### Отрывок интервью
▼
Спрашивали, что мне не нравится в молитве. Я ответил, что не понимаю, за чью победу мы молимся, и что такое Святая Русь. Мне ответили: «это Украина, Беларусь и Россия». Я говорю: «хорошо, то есть мы одной части Святой Руси желаем победы над другой»? Кстати, я указал на слова Патриарха Кирилла, который в нескольких проповедях в предыдущие годы и сам называл эту войну братоубийственной. «Это как если бы мои дети воевали, я встал бы между ними и просил прекратить огонь», — говорил я.

Заседание проходило как допрос, но при этом у членов комиссии не было цели меня услышать и понять, я заведомо был виновен в нелояльности. Было понятно, что все происходило формально. Все услышанные аргументы мне были заведомо известны, и ни один из них не был убедителен. «Все вы говорите одно и то же», — сказал один из них. Я ответил, что в том и дело, что я — не один такой, у которого эта молитва вызывает множество вопросов. Я подтвердил, что не буду читать эту молитву, на том дело и кончилось.

После заседания я зашел в книжный магазин при храме – я очень люблю книги. И вдруг вижу книгу исповедника 20 века, репрессированного, на обложке название: «Человек – это его совесть». В том момент я воспринял это как знак поддержки свыше, ведь именно о совести я и пытался говорить на заседании комиссии.

– Каким было формальное основание для запрета?

Нарушение двадцать пятого апостольского правила. Это правило – для блудников, воров и клятвопреступников. Мне так и не объяснили, в чём я конкретно провинился. После комиссии никто не подошёл и не сказал: «Ты нарушил то-то и то-то, поэтому такое решение». Просто – запрет. Причём по канонам нарушение этого правила должно вести к лишению сана, а не к временному запрету – как было у Уминского, у Коваля. Но я думаю, патриарх понимает: лишённые сана священники могут обратиться в Константинопольский патриархат, где их восстановят – там считают такие указы незаконными, политически мотивированными. Поэтому проще поставить на паузу. Ты числишься клириком, но работать не можешь. И при этом формальных оснований и возможности перейти в другую юрисдикцию у тебя нет.
▲
### Собранные материалы
▼
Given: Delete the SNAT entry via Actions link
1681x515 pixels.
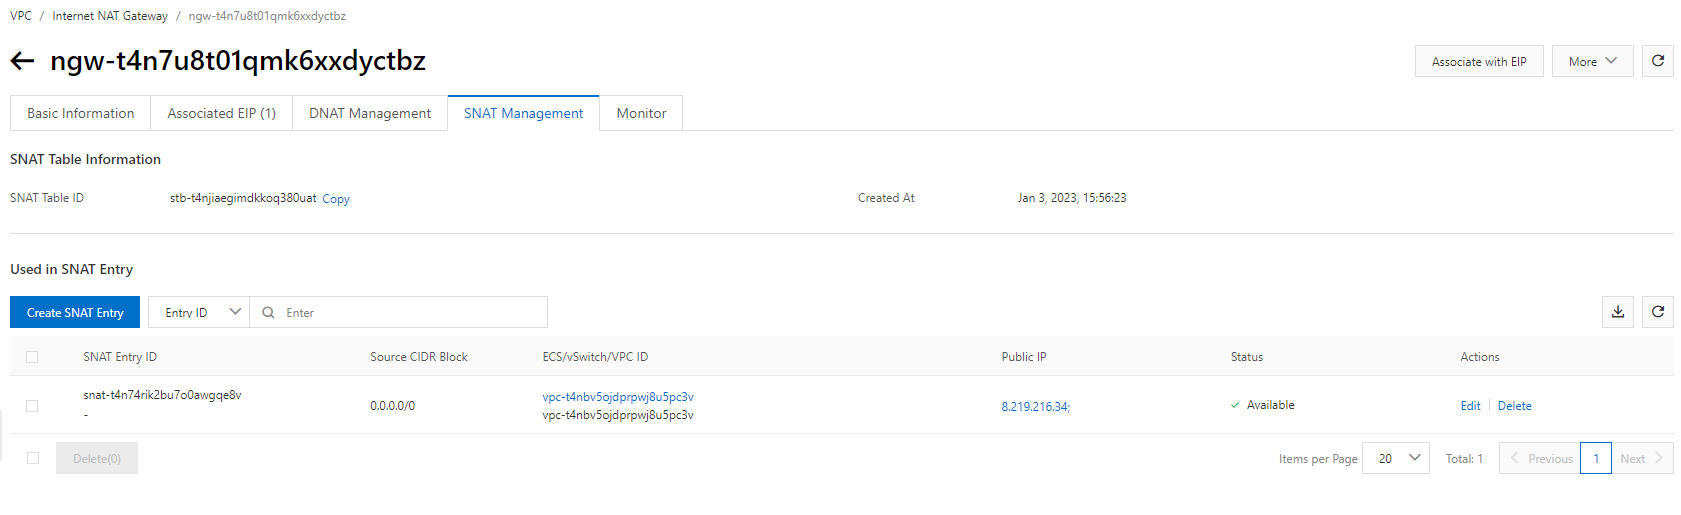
▲
### Постановка задачи 1
Нарушение какого правила было названо в отрывке формальным основанием для запрета?
### Постановка задачи 2
Выпишите без изменений часть отрывка, начиная со слов «Нарушение двадцать пятого» и заканчивая словами «у тебя нет.» включительно.

### Результат выполнения 1
Нарушение двадцать пятого апостольского правила.

### Результат выполнения 2
Нарушение двадцать пятого апостольского правила. Это правило – для блудников, воров и клятвопреступников. Мне так и не объяснили, в чём я конкретно провинился. После комиссии никто не подошёл и не сказал: «Ты нарушил то-то и то-то, поэтому такое решение». Просто – запрет. Причём по канонам нарушение этого правила должно вести к лишению сана, а не к временному запрету – как было у Уминского, у Коваля. Но я думаю, патриарх понимает: лишённые сана священники могут обратиться в Константинопольский патриархат, где их восстановят – там считают такие указы незаконными, политически мотивированными. Поэтому проще поставить на паузу. Ты числишься клириком, но работать не можешь. И при этом формальных оснований и возможности перейти в другую юрисдикцию у тебя нет.